## Description of the task:
Convert the records, from the line containing "You are a GUI" through the end of the records, both ends included, into a JSON list of strings with one string per line and blank lines dropped. Leave the pictures out.

[Recorded data]
[start]

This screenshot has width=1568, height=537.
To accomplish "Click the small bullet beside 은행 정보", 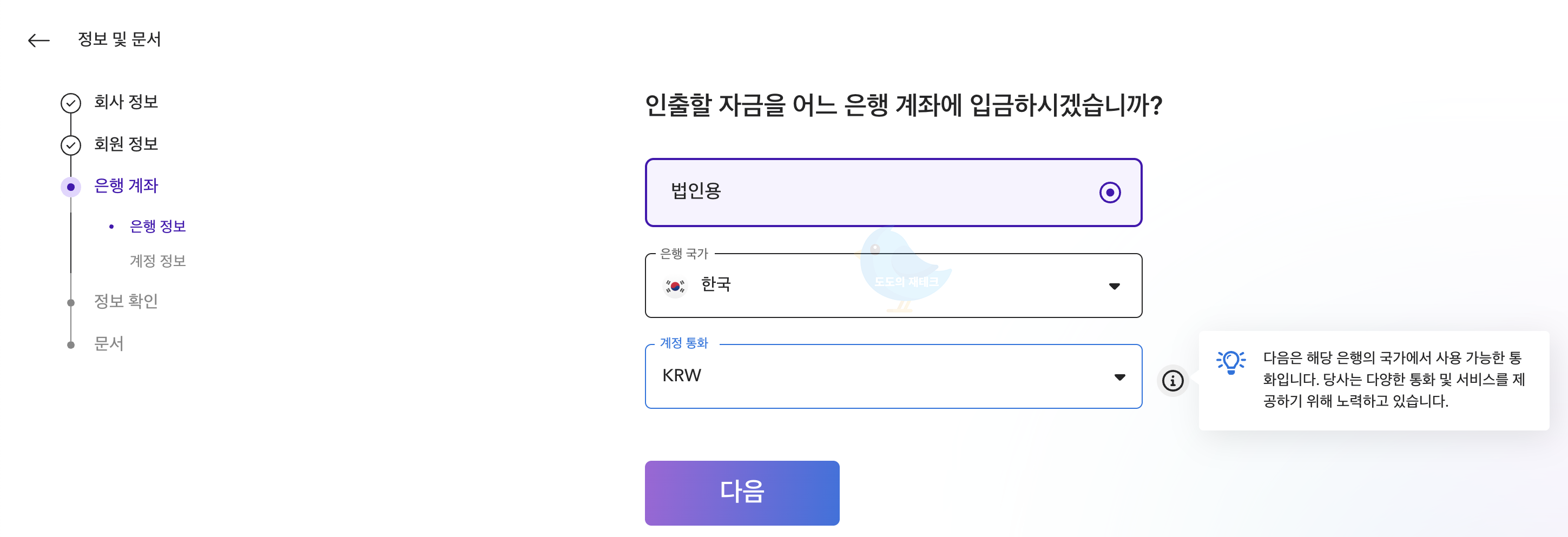I will point(111,226).
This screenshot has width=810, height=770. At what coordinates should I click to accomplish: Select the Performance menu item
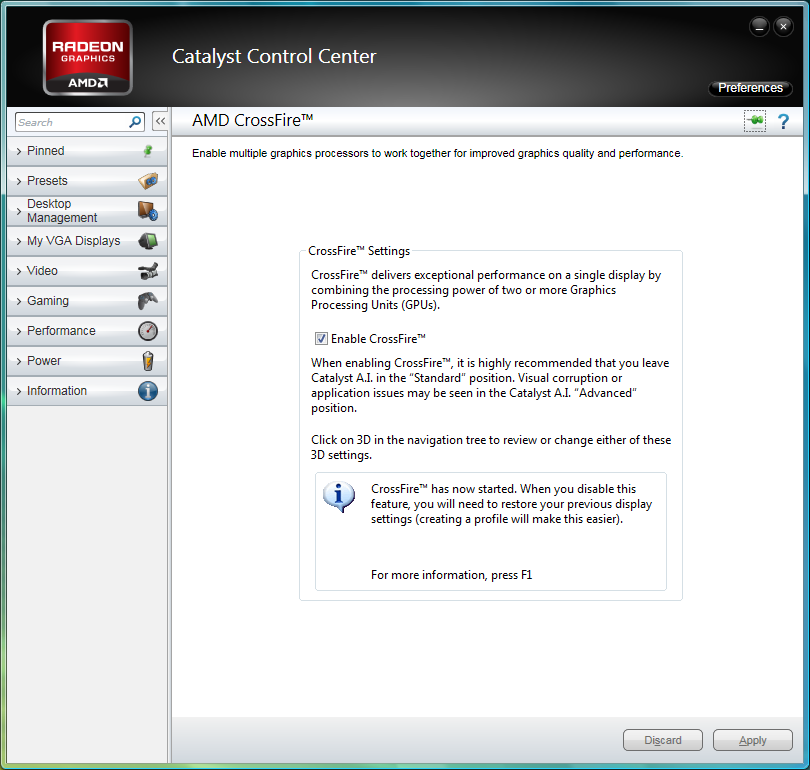pyautogui.click(x=61, y=331)
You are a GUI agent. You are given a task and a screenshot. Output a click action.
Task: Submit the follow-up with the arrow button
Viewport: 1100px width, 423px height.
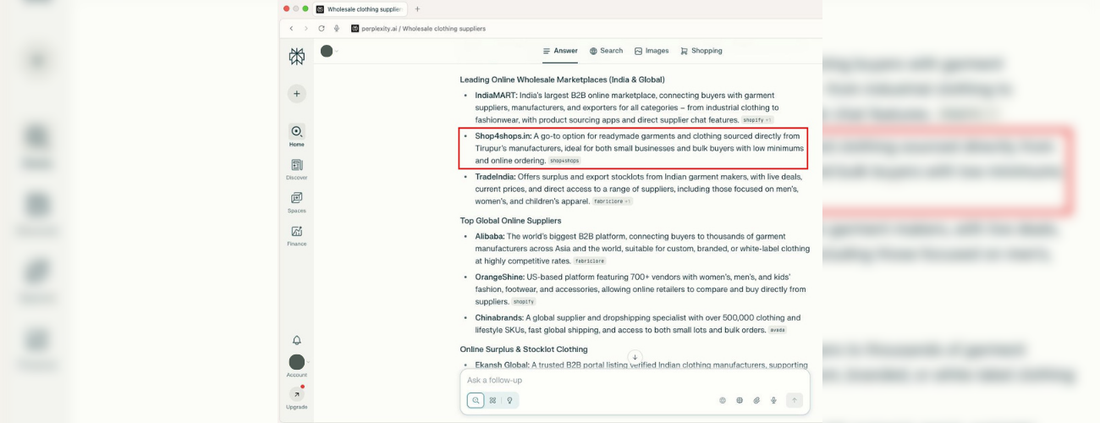coord(794,400)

[end]

## Written solution:
[
  "You are a GUI agent. You are given a task and a screenshot. Output a click action.",
  "Task: Submit the follow-up with the arrow button",
  "Viewport: 1100px width, 423px height.",
  "coord(794,400)"
]